## Texto da página
>>>

Mas a Ordem dos Advogados não deve ser apenas um factor de exigência e de rigor para com os seus membros. Deve ser sim, também, ela própria, um exemplo de exigência e de rigor no exercício das suas competências próprias; mas, mais do que isso, deve ser também um exemplo de profissionalismo, de serviço e de cidadania. Exemplo que tem sido sempre dado de forma gratuita e empenhada.

Assegurada, preventiva e repressivamente, a qualidade do exercício da advocacia é necessário fazer mais, muito mais. E, por isso mesmo, vamos aqui lançar três desafios para o século XXI: instituir a (real e efectiva) possibilidade de consulta jurídica aos cidadãos; assegurar a (efectiva e digna) defesa oficiosa nos Tribunais e perante os Poderes e a Administração e possibilitar a (permanente e eficaz) assistência jurídica aos privados de liberdade nas Prisões e nos Centros Educativos.

É imperativo de cidadania. E esse imperativo de cidadania cumprir-se-á na efectivação do acesso ao direito, com foros de igualdade para todos, sem excepção, ainda que por intermédio de estruturas sugeridas ou instituídas pela própria Ordem dos Advogados.

Nenhum Estado, por mais democrático e respeitador que se reclame, deixou de discriminar, perseguir e oprimir e, sobretudo, de ter em si, e de pretender ter cada vez mais para si, tais potencialidades discriminatórias, persecutórias e opressoras. E isso, bem como a arbitrariedade de procedimentos e a desigualdade de tratamento, já para não falar do erro, é tanto mais evidente naqueles que são objecto de procedimentos impositivos ou primitivos e que estão privados da sua liberdade.

<<<

## Conjunto de tarefas
**A)** Qual é, no texto sobre a Ordem dos Advogados, o trecho que vai de "Assegurada, preventiva e" até "nos Centros Educativos."? Cite-o na íntegra.
**B)** Como prosseguiria o texto sobre a Ordem dos Advogados depois da última frase apresentada? Prolongue-o.

## Conteúdo dos dados
>>>

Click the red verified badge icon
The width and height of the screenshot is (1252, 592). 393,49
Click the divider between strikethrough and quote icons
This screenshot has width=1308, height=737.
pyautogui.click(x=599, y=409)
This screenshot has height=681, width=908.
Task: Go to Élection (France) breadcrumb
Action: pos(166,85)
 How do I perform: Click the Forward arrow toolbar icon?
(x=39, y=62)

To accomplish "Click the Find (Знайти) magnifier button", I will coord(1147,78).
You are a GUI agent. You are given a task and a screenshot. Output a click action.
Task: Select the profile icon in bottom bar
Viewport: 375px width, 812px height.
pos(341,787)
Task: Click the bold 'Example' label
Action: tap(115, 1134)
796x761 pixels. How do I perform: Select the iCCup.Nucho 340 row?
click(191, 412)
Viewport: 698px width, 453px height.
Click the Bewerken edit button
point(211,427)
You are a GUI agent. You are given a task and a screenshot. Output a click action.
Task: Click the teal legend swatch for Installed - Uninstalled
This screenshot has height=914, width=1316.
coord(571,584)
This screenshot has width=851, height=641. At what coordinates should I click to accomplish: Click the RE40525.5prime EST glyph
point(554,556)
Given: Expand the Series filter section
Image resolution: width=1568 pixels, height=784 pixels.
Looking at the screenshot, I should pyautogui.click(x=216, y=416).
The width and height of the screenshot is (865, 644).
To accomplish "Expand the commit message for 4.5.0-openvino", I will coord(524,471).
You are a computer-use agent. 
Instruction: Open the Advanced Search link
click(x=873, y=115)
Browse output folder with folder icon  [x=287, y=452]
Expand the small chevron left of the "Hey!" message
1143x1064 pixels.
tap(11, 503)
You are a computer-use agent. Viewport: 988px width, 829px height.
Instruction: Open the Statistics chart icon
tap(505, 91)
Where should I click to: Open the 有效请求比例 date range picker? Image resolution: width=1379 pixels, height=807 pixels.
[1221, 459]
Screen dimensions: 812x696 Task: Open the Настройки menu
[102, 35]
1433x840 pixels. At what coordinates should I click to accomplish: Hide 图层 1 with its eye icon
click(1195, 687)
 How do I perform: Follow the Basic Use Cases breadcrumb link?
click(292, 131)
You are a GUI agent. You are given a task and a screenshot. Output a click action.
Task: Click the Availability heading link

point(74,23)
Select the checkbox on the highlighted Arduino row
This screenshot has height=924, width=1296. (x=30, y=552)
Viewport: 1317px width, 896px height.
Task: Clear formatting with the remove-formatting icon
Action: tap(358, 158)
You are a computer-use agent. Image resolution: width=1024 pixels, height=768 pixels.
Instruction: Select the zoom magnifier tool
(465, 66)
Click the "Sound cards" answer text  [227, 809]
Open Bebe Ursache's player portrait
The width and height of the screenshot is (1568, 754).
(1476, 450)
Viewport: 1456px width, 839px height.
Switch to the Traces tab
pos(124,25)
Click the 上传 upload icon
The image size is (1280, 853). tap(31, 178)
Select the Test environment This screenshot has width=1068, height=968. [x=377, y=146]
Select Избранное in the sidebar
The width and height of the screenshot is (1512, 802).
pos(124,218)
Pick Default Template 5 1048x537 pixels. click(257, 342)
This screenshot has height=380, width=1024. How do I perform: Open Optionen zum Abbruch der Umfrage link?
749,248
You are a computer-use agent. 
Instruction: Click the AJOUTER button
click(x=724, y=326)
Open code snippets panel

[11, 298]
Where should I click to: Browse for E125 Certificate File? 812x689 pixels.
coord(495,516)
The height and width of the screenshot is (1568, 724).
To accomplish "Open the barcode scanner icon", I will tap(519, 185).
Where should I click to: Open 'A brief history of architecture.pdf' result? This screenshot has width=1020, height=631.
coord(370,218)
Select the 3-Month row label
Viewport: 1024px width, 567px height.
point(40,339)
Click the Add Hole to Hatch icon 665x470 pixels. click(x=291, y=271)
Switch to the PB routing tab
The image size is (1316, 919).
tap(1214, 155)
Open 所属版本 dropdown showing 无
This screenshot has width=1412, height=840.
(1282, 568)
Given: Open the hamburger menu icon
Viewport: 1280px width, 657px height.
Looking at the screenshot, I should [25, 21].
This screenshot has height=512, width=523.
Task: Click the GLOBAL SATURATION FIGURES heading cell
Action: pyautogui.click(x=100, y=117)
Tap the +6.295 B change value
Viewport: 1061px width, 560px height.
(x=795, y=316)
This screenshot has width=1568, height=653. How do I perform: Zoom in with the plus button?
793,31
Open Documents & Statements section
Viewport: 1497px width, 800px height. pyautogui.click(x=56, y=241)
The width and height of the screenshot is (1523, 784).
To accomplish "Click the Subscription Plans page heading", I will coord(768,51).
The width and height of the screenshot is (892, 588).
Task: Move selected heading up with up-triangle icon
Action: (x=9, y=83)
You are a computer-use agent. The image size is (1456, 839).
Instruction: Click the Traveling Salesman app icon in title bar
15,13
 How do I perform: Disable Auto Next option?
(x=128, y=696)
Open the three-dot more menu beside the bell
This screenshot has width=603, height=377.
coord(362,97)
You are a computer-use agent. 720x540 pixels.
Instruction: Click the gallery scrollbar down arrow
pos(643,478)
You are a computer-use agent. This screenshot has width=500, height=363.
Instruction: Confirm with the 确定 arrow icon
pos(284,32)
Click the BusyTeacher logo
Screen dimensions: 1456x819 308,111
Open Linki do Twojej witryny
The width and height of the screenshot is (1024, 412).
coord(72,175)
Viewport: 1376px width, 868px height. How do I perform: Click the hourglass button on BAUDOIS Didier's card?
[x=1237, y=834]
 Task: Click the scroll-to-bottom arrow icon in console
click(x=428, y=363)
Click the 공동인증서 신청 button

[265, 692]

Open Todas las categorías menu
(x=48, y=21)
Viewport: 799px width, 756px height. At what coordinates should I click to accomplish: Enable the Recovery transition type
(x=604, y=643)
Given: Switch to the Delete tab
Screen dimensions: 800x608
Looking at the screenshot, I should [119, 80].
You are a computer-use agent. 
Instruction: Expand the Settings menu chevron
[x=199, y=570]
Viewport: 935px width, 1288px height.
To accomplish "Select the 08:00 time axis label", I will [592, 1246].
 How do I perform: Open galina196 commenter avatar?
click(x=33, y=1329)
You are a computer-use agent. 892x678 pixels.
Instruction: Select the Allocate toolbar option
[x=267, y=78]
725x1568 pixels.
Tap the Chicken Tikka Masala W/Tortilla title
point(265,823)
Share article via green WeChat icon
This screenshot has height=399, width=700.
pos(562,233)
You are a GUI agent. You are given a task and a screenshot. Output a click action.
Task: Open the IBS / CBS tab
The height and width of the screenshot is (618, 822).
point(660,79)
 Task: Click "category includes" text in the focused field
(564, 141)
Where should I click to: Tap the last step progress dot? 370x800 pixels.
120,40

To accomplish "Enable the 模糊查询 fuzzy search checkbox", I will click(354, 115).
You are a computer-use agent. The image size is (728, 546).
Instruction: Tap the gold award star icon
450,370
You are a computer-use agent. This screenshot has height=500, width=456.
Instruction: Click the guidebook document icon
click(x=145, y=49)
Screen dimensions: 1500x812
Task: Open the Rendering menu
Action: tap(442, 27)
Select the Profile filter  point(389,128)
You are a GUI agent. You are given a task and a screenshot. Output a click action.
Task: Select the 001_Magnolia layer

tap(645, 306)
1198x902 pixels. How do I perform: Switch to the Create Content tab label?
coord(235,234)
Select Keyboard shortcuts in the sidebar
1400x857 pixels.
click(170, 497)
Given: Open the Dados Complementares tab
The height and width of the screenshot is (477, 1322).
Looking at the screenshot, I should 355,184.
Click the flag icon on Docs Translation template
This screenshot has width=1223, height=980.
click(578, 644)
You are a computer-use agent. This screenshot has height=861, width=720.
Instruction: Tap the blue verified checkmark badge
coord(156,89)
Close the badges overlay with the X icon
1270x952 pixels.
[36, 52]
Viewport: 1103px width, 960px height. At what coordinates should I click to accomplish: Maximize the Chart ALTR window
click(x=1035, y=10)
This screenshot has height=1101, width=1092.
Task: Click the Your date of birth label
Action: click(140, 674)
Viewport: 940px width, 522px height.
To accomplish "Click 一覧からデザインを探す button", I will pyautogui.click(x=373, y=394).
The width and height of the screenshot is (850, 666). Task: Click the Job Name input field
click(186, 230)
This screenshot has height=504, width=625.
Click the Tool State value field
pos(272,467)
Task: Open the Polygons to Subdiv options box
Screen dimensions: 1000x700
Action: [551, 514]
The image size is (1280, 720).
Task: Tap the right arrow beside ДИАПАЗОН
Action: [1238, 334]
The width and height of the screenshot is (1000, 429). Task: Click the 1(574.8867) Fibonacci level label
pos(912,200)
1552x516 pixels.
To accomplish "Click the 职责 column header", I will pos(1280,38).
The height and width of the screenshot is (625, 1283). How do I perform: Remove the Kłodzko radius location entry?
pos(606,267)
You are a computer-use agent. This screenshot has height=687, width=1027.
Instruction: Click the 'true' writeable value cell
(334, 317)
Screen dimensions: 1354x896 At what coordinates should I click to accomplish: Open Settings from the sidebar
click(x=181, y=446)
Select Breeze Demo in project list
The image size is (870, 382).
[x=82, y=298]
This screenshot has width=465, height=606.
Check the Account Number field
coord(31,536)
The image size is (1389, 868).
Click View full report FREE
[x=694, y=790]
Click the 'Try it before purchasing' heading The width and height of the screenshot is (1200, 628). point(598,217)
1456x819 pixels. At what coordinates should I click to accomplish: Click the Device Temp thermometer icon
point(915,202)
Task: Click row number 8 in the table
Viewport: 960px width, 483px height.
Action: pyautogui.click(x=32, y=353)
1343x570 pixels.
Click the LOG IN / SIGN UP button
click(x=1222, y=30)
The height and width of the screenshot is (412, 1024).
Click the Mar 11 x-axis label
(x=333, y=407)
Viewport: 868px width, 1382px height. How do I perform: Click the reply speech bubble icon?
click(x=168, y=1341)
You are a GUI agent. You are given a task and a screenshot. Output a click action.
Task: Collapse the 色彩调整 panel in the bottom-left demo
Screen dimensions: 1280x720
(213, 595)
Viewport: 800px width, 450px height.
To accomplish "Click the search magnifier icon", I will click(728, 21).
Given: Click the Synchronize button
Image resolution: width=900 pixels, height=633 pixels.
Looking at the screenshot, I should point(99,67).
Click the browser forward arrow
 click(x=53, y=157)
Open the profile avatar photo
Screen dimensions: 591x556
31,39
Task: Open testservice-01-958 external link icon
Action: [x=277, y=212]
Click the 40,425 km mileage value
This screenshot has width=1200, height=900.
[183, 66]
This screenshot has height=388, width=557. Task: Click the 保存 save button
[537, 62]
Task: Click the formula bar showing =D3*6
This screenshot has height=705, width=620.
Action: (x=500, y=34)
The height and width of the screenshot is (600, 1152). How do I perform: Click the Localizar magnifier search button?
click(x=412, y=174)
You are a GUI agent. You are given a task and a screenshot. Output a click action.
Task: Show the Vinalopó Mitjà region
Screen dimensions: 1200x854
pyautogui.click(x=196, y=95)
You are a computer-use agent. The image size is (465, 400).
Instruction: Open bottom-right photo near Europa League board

<<<

## Os resultados
**A)**
Assegurada, preventiva e repressivamente, a qualidade do exercício da advocacia é necessário fazer mais, muito mais. E, por isso mesmo, vamos aqui lançar três desafios para o século XXI: instituir a (real e efectiva) possibilidade de consulta jurídica aos cidadãos; assegurar a (efectiva e digna) defesa oficiosa nos Tribunais e perante os Poderes e a Administração e possibilitar a (permanente e eficaz) assistência jurídica aos privados de liberdade nas Prisões e nos Centros Educativos.

**B)**
Batalhemos, pois, pela igualdade de direitos, pela solidariedade e fraternidade, pela dignidade da pessoa humana, o que obviamente trará consequências ao nível social, económico, político e, também, ao nível do acesso ao direito. E para a promoção da igualdade é imprescindível o reconhecimento do primado das pessoas, de cada pessoa individualmente considerada, sobre as estruturas, e sobre a colectividade; é necessário o culto da liberdade com responsabilidade e o apelo à consciência colectiva de reconhecimento de igual dignidade de todas as pessoas, em todas as circunstâncias.

Não foi, infelizmente, o que fez o governo na regulamentação do apoio judiciário. Não é aceitável confundir despesas a suportar com a compensação do trabalho efectuado ou dos serviços prestados. Ofendem-se os princípios da igualdade dos cidadãos e do efectivo acesso ao direito em caso de insuficiência económica. A injustiça e a iniquidade da nova regulamentação são tanto maiores quanto os valores de compensação contemplados para os advogados são irrisórios e inadequados à nobre finalidade do apoio judiciário, não permitem uma informação jurídica e um apoio judiciário eficazes, designadamente uma defesa digna ou um patrocínio efectivo, e ofendem a dignidade da profissão.

Não obstante a defesa oficiosa não prescinde da noção do dever individual, da responsabilidade colectiva e da praxis solidária do advogado. Temos todos que pensar no ocaso do paradigma do advogado individual, nos riscos da advocacia pública e na possibilidade de uma “terceira via”.
Há, já se disse, “…uma meditada hostilidade contra a advocacia; nesta, considerada a mais típica das profissões ditas liberais, alguns acreditaram discernir uma espécie de resíduo fóssil do individualismo declinante… e que, em breve, também deveria ser totalmente eliminada pela transformação, que afirmam inevitável, das profissões liberais em empregos públicos”.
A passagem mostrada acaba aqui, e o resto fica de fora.